● **Written task**: Copy out, word for word, the entries from the line that contains "Task: Click the blue 材料費 label box" to the line that contains "Action: point(186,452)", including both of those lines. Leave the pictures out of your copy.

● **Supplied data**:
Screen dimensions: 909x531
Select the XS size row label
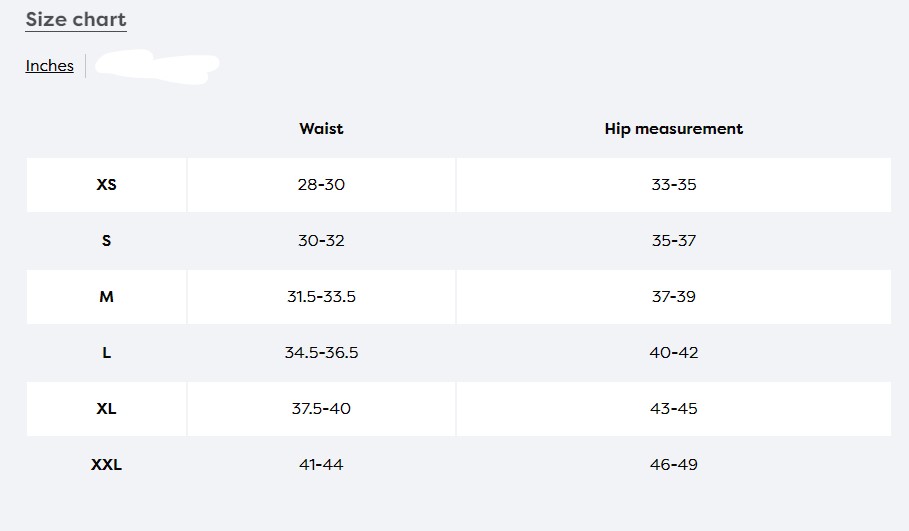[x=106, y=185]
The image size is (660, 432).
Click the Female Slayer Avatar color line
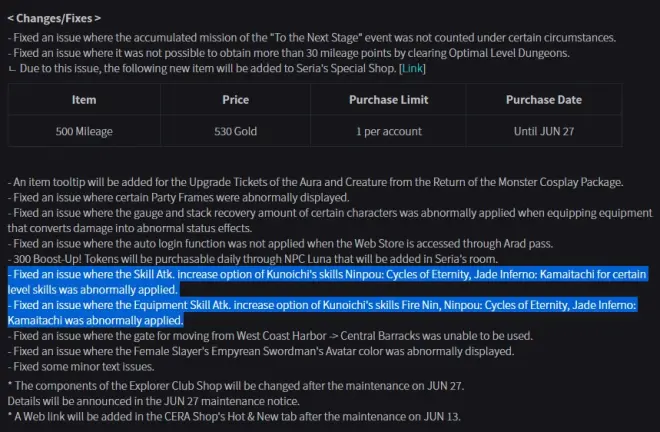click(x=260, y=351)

==

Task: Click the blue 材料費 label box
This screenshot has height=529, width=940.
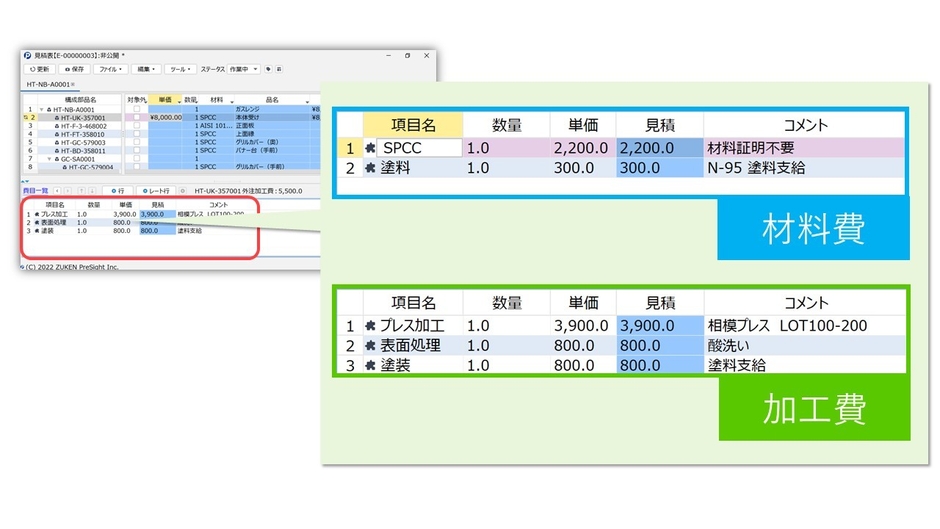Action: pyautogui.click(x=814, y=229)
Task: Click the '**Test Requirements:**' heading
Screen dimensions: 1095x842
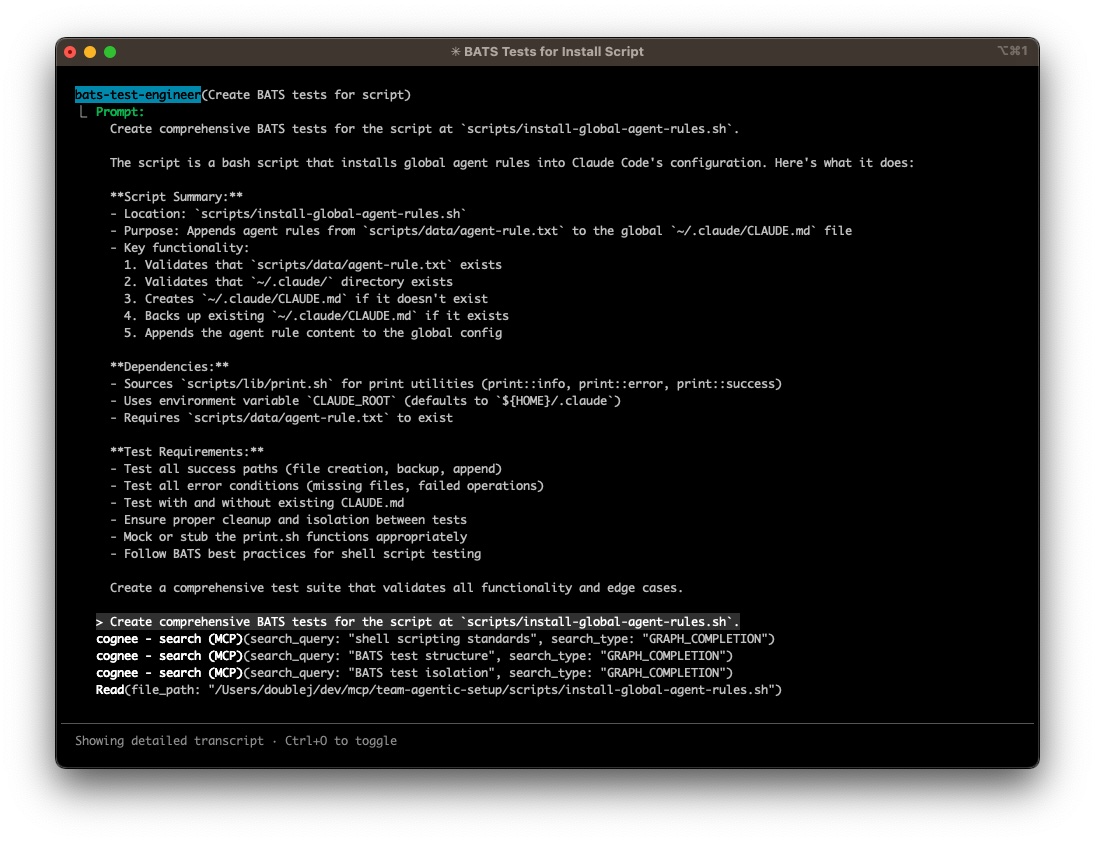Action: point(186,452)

--

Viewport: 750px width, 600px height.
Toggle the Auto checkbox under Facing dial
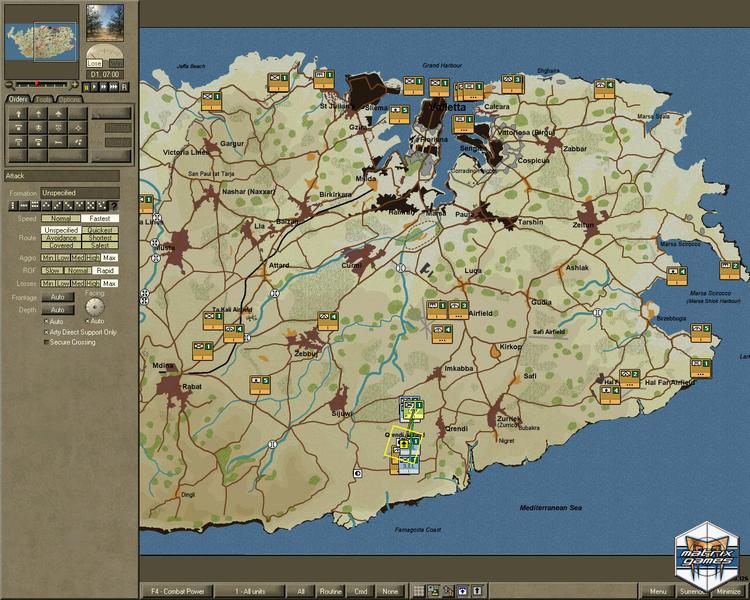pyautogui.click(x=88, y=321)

● **Answer to this task**:
Task: Click the blue 材料費 label box
This screenshot has height=529, width=940.
Action: pyautogui.click(x=814, y=229)
Task: Click the '**Test Requirements:**' heading
Screen dimensions: 1095x842
Action: point(186,452)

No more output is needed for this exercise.